Data section –
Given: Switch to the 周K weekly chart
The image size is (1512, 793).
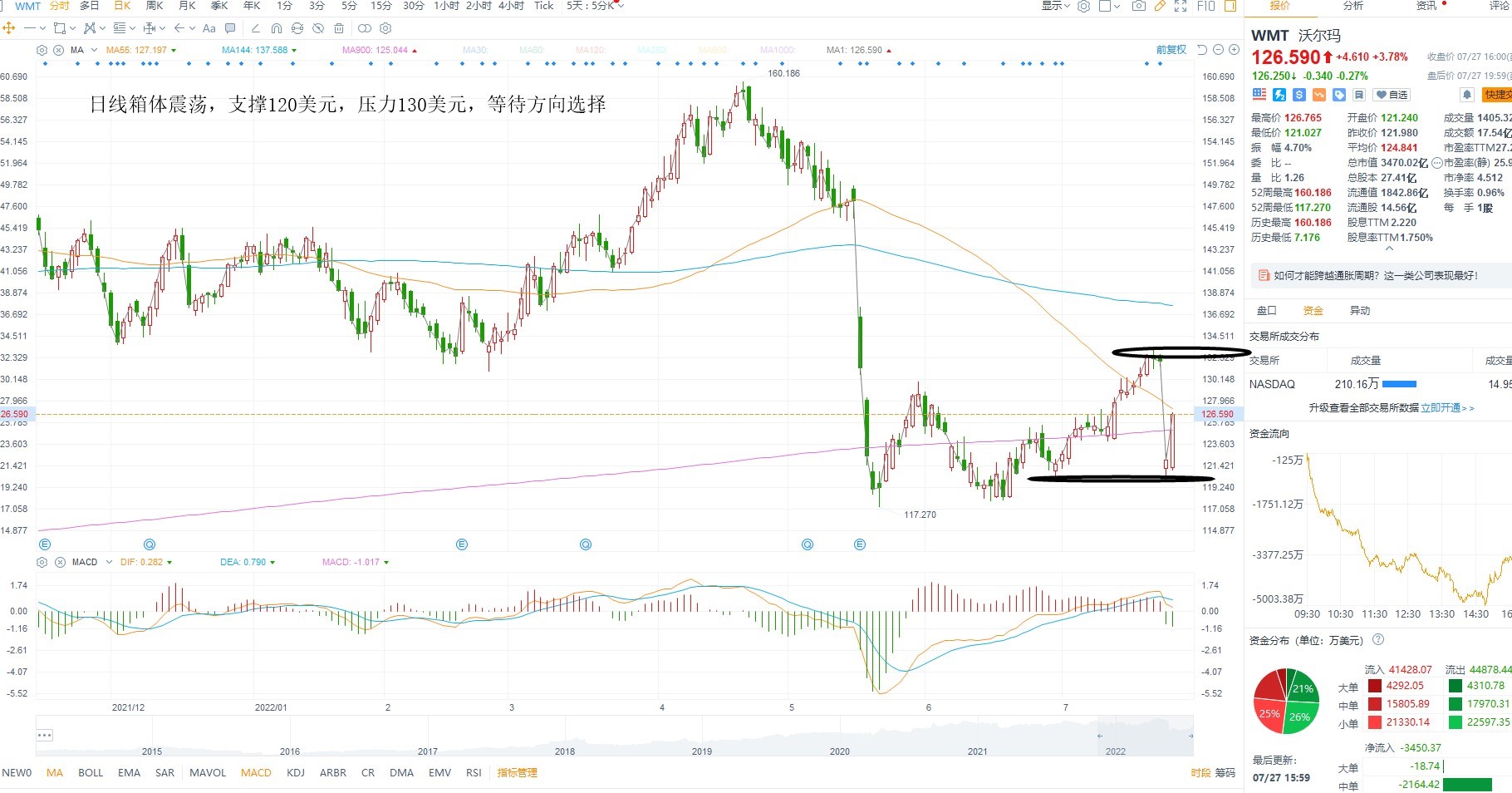Looking at the screenshot, I should pos(155,6).

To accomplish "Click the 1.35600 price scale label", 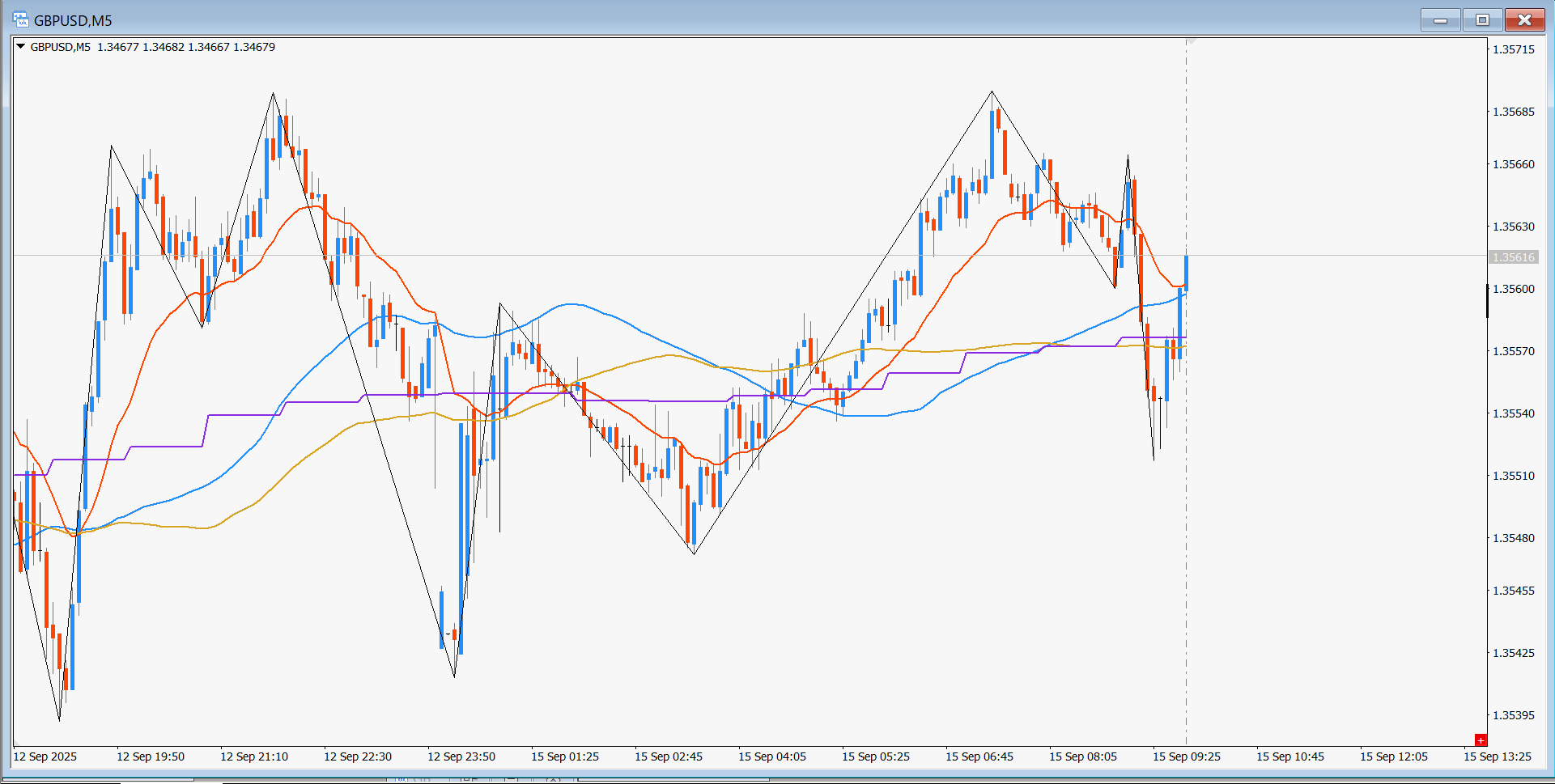I will point(1513,289).
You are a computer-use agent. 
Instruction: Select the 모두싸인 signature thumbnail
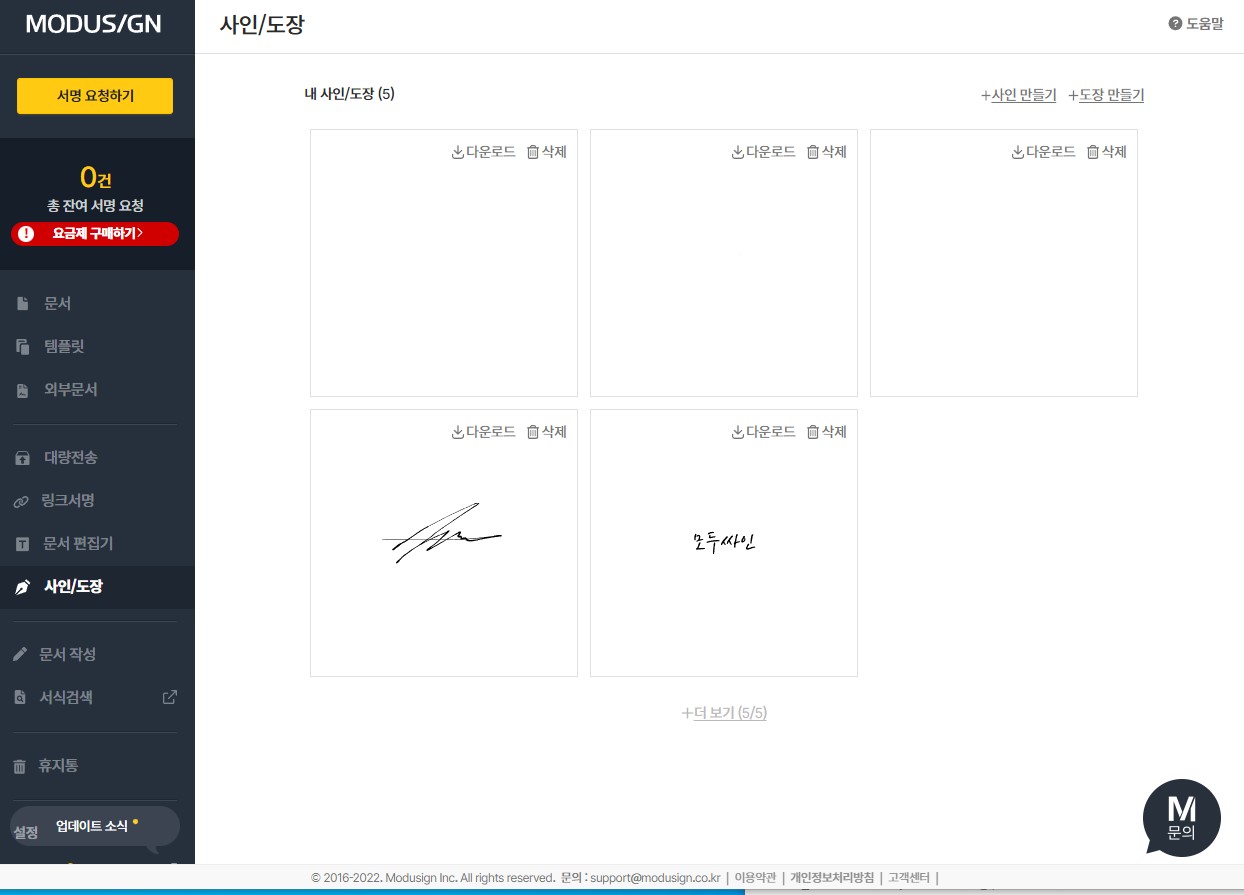coord(723,542)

What you have to do –
Pictures excluded, write out exactly and only the lines of the material from the one containing "You are a computer-use agent." up to and including the last line.

Written answer –
You are a computer-use agent. 
Instruction: Select the 모두싸인 signature thumbnail
coord(723,542)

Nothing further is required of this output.